Set up your internal root servers with a primary directive, and your
secondaries with a secondary directive, then load the root cache
(named.ca) file with the NS and A records for the dns server on the
FIREWALL.  (e.g.

;       @(#)root.cache  1.1     (Berkeley)      86/01/21
;
; Initial cache data for root domain servers.
;

.                       999999  IN      NS      firewall.my.org.

;
;  Prep the cache (hotwire the addresses).  Order does not matter
;

firewall.my.org.         999999  IN      A           192.112.36.4
)

Don't forget to set the resolv.conf on the firewall to point to the
INTERNAL dns servers.  That way as far as your internal servers know
the gateway is a root nameserver. If you don't do this, you may get
the infamous "no root nameservers for level n found" (n elem 1, 2,
3,4) message from older named implementations (e.g. suns).

> As I read it, ALL internal DNS servers must be configured as slaves,
> otherwise they will try and contact the external servers directly.

You shouldn't use slave for your internal root servers at all,
otherwise they will never offer info about your internal hosts.
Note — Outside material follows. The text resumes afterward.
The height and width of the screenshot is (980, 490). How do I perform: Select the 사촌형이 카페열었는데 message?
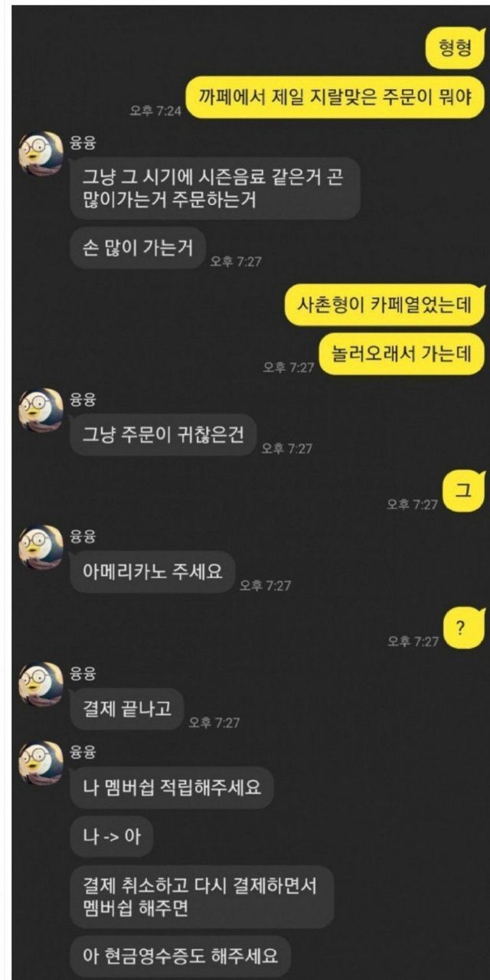coord(385,306)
As far
as I know, primary, secondary and slave are mutually exclusive.

> I wasn't aware of this before, it sounds like something worth trying. The
> less holes I have in my wall the happier I feel.

> The only drawback I can see is that "nslookup" users will not be
> able to set server to an outside server, but I can't see any serious
> reason for doing that anyways.

True, but this isn't a big problem usually. Besides if the DNS is down
as systems administrator you can log onto the firewall to do the
troubleshooting.

				-- John
John Rouillard

Special Projects Volunteer	University of Massachusetts at Boston
rouilj @
 cs .
 umb .
 edu (preferred)	Boston, MA, (617) 287-6480

Consulting Systems Programmer	Bose
rouilj @
 bose .
 com			Framingham, MA (508) 879-1916 x6483
===============================================================================
My employers don't acknowledge my existence much less my opinions.